Retour sur la réunion de restitution "Le bois flotté sur le littoral du Languedoc-Roussillon: diagnostic, propositions et communication"

Le lundi 19 mai 2014 au camping municipal de Fleury d'Aude

Date de publication : 3/06/2014

 

Le pôle littoral de l’EID Méditerranée a organisé une réunion de restitution de l’étude "le bois flotté sur le littoral du Languedoc-Roussillon : diagnostic, propositions et communication" menée en partenariat avec l’ADEME - Agence de l’Environnement et la Maîtrise de l’Energie.

Celle-ci s’est déroulée lundi 19 mai dans la salle de réunion du camping municipal de Fleury d’Aude, prêtée pour l’occasion par la commune.
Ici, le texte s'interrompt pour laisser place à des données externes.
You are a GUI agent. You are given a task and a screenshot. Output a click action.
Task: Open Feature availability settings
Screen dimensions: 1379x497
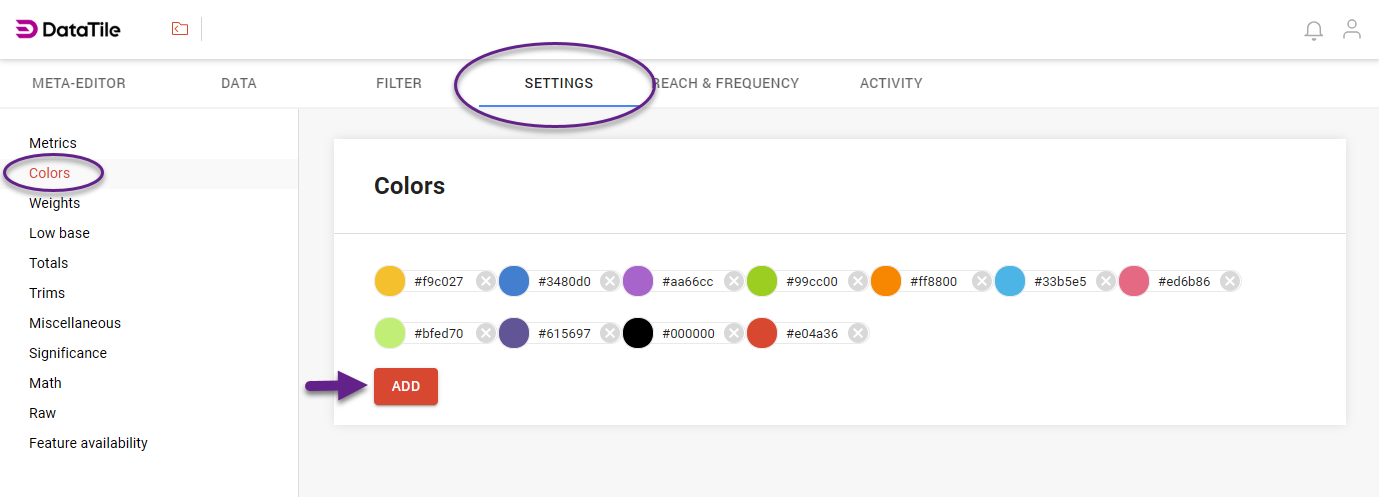coord(88,443)
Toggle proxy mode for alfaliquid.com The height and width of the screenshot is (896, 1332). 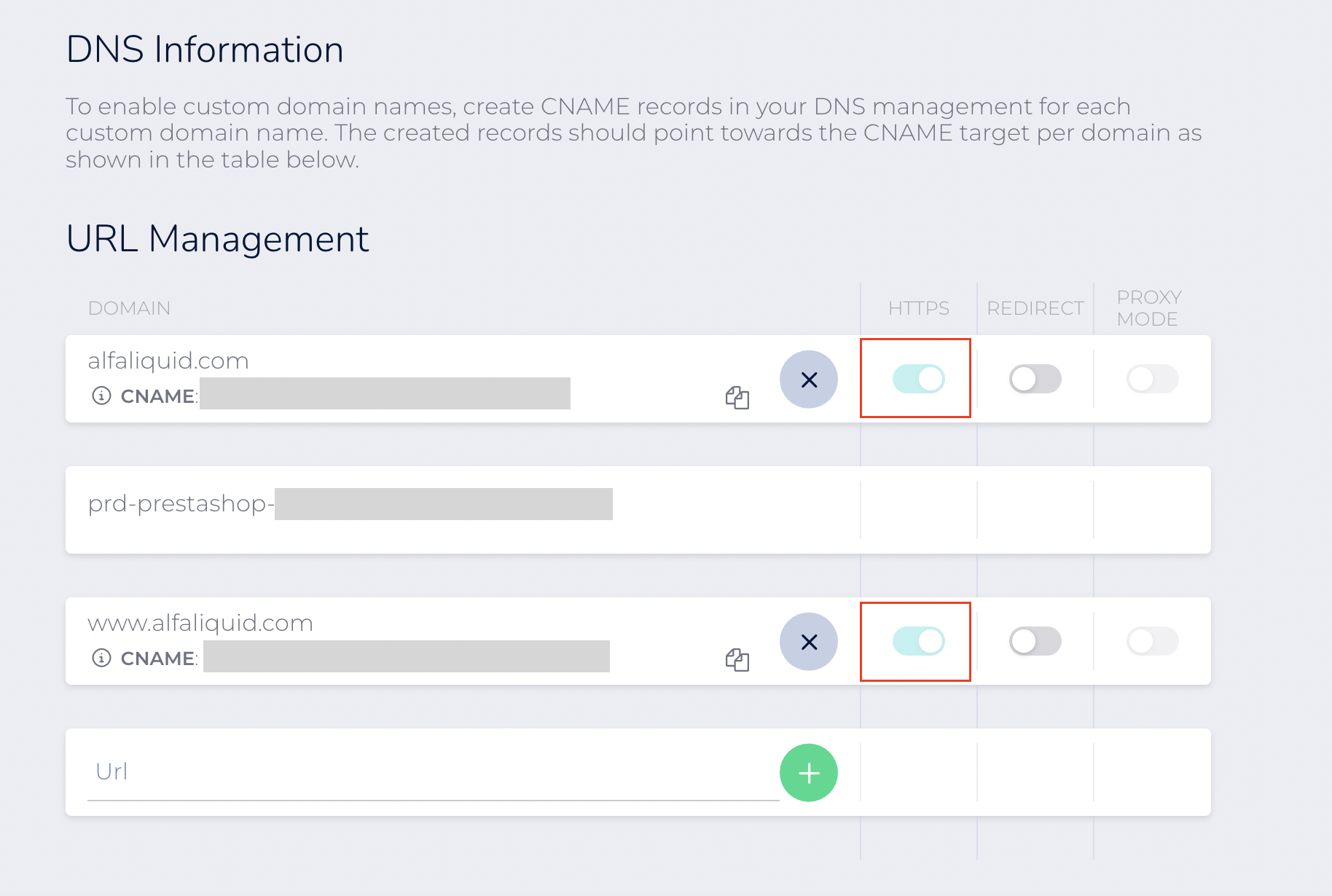click(1152, 379)
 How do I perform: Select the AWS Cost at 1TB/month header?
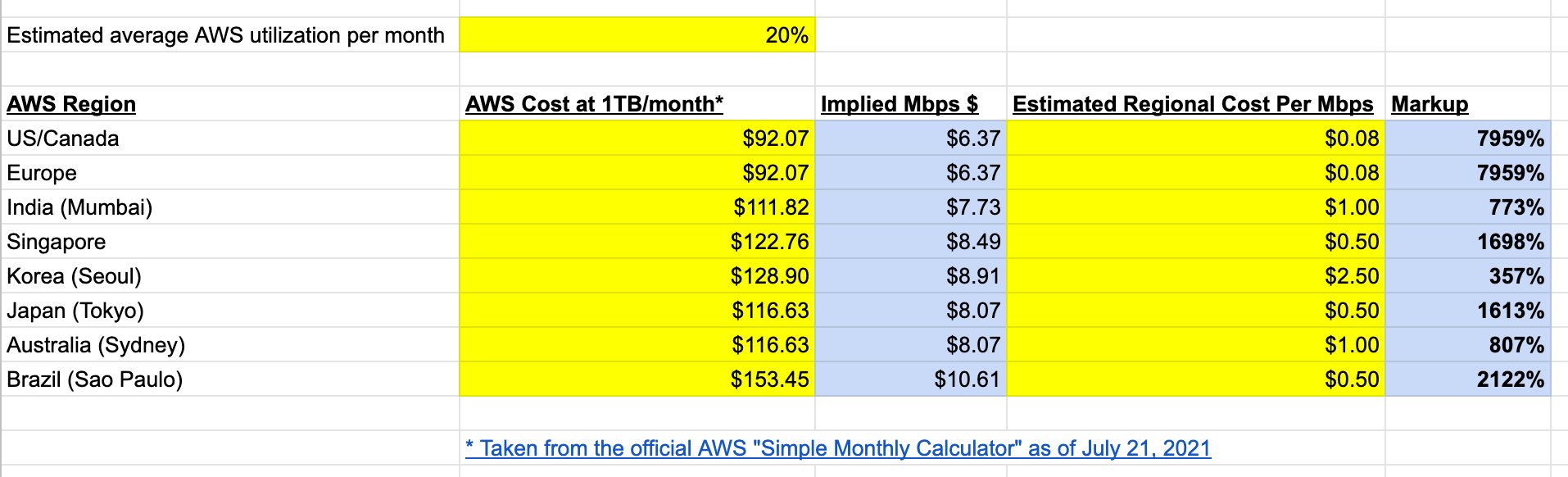[594, 104]
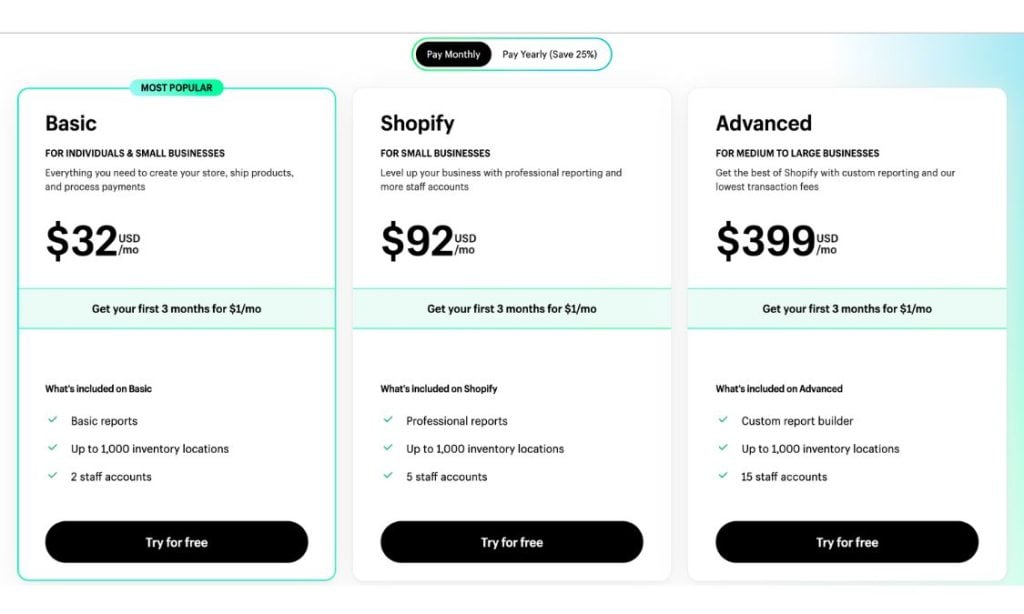Click the $92 USD/mo price
1024x614 pixels.
pyautogui.click(x=428, y=242)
Monsieur le maire, Guy Sié, son adjoint, Yvon Ciquier, le conseiller municipal Julian Pérez ainsi que le directeur des services techniques Benoit Pichery, étaient présents pour représenter la commune de Fleury d’Aude.
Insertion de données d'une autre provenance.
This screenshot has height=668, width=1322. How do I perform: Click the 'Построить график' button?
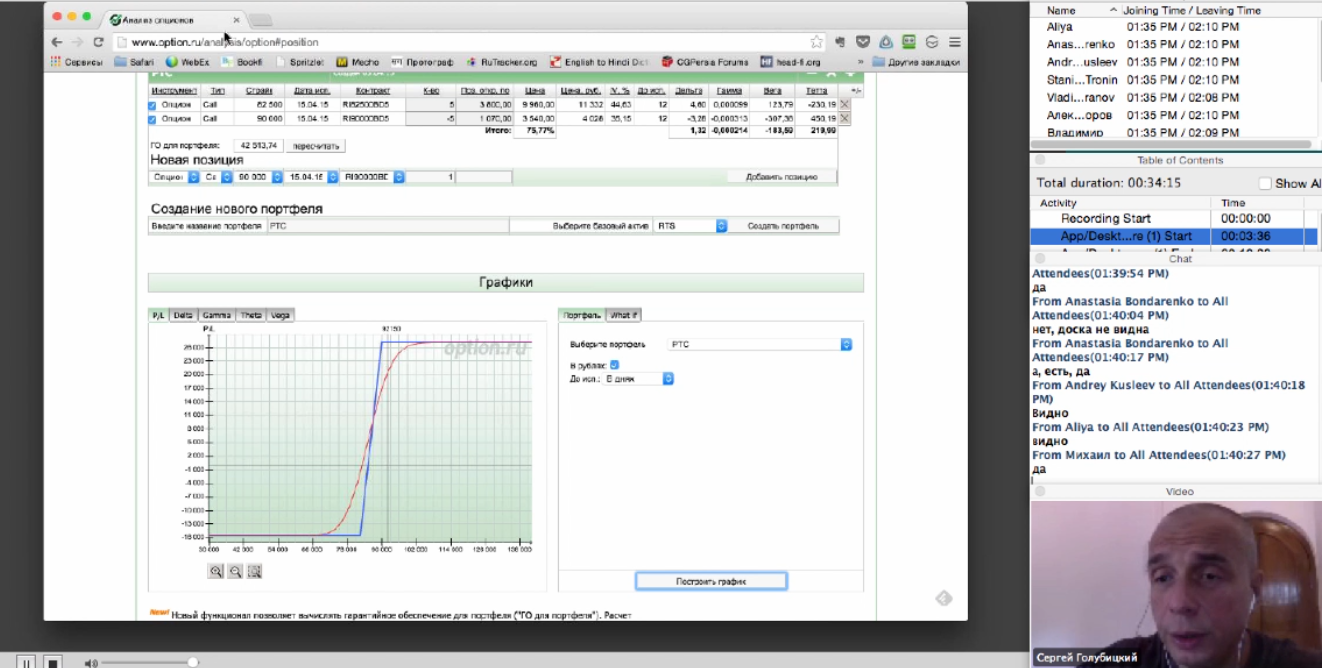711,581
Fleury d’Aude, tout comme de nombreuses communes de la Région, est particulièrement touchée par ce phénomène.

Suite à une crue, associée ou non à un coup de mer, de nombreux déchets de bois sont amenés en mer par l’embouchure. Ils se déposent ensuite sur les plages. Leur quantité est variable d’une année sur l’autre mais peut dépasser les 2000 m3/an dans certaines communes.

Souvent mélangés à des déchets anthropiques (plastiques, filets, etc.), ils sont de taille variable et riches en sel (NaCl).
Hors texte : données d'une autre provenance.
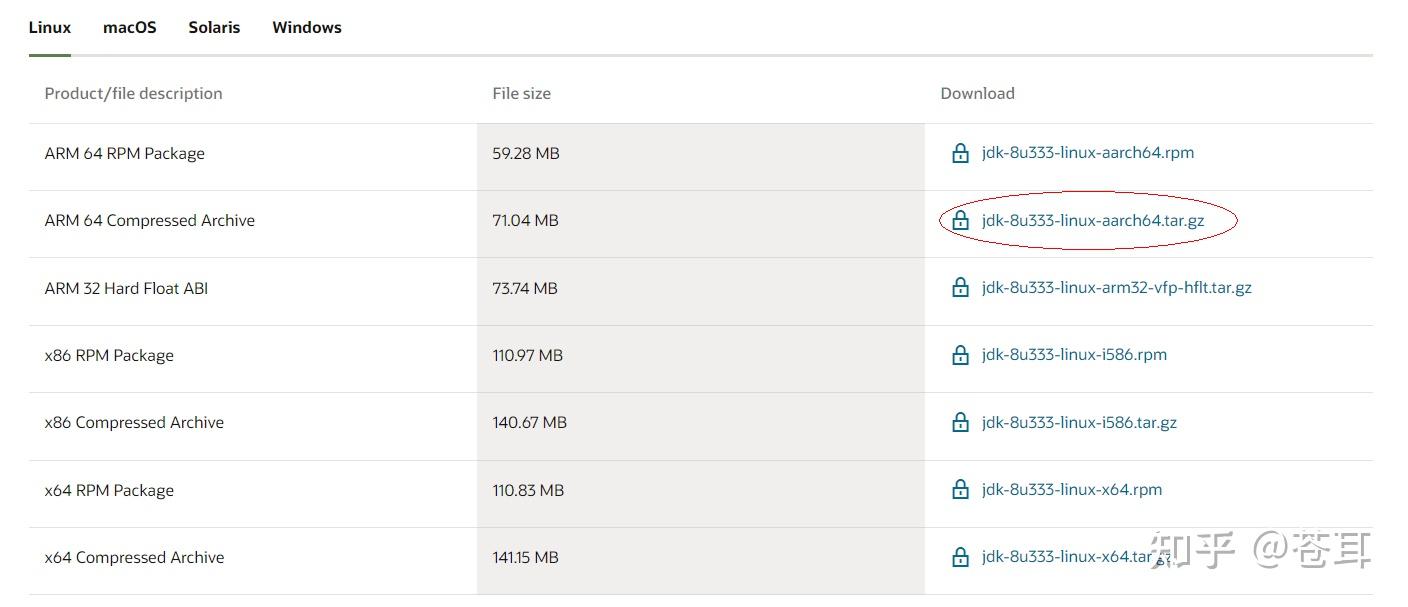Download jdk-8u333-linux-i586.rpm
The width and height of the screenshot is (1408, 607).
pos(1074,355)
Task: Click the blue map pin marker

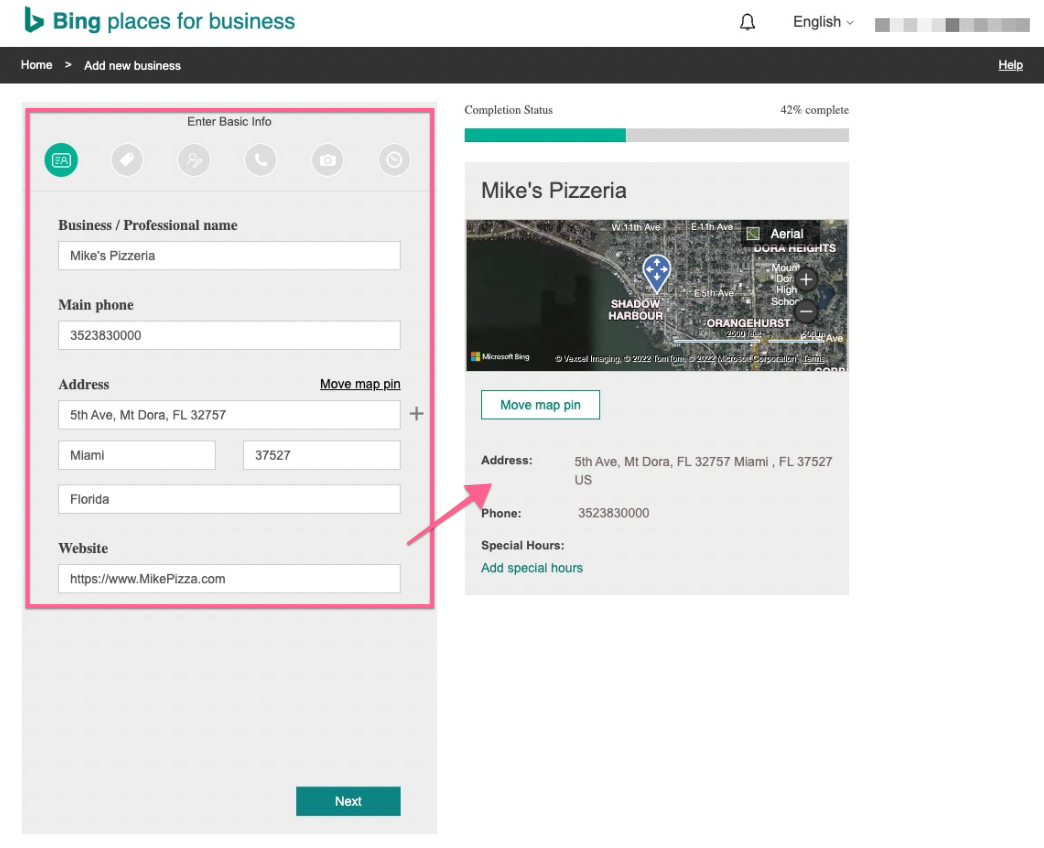Action: pyautogui.click(x=656, y=271)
Toutes ces caractéristiques rendent le bois flotté très difficile à gérer pour les communes littorales qui sont, dans la plupart des cas, responsables du nettoyage de plage. Les dépôts, s’ils sont conséquents, peuvent entraîner des problèmes de sécurité pour les usagers (risque de blessure, départ de feu, etc.). La valorisation de ces bois est également très difficile, étant donné la présence de sels et de sable.

Guy Sié, maire de Fleury d’Aude : « En 1987, une digue a été érigée à l’embouchure de l’Aude, incurvée vers la plage. A chaque crue de l’Aude, de nombreux déchets flottants (branchages, plastiques…) sont déposés sur la plage. Ces déchets sont difficiles à traiter, ils sont à l’origine de risques sur la plage et le coût de leur traitement est élevé ».

C’est suite à ce constat que le pôle littoral de l’EID a lancé cette étude, en partenariat avec l’ADEME, dans le but d’identifier des pistes de gestion pertinentes pour les communes. Cette réunion a également été l’occasion d’échanges entre les collectivités, des gestionnaires et des professionnels de la valorisation du bois.

 

Claudine Loste, Conservatoire du littoral : « Parfois nous sommes peu conscients de l’ampleur du phénomène et de son impact sur l’économie balnéaire. Les communes interviennent rapidement pour lutter contre les impacts négatifs du dépôt de bois flotté sur les plages. Un « observatoire » ou un réseau serait donc nécessaire à la connaissance précise du phénomène. L’objectif est de promouvoir des bonnes pratiques de nettoyage raisonné et de gestion du domaine public maritime ».

Ainsi la création d’un « observatoire du bois flotté » pourrait être une réponse intégrée aux préoccupations des communes du littoral régional. Un suivi pourrait être réalisé à l’échelle régionale pour ensuite identifier au cas par cas les solutions de gestion les plus intéressantes à mettre en place (filière bois énergie, valorisation sur les cordons dunaires, broyage, etc.).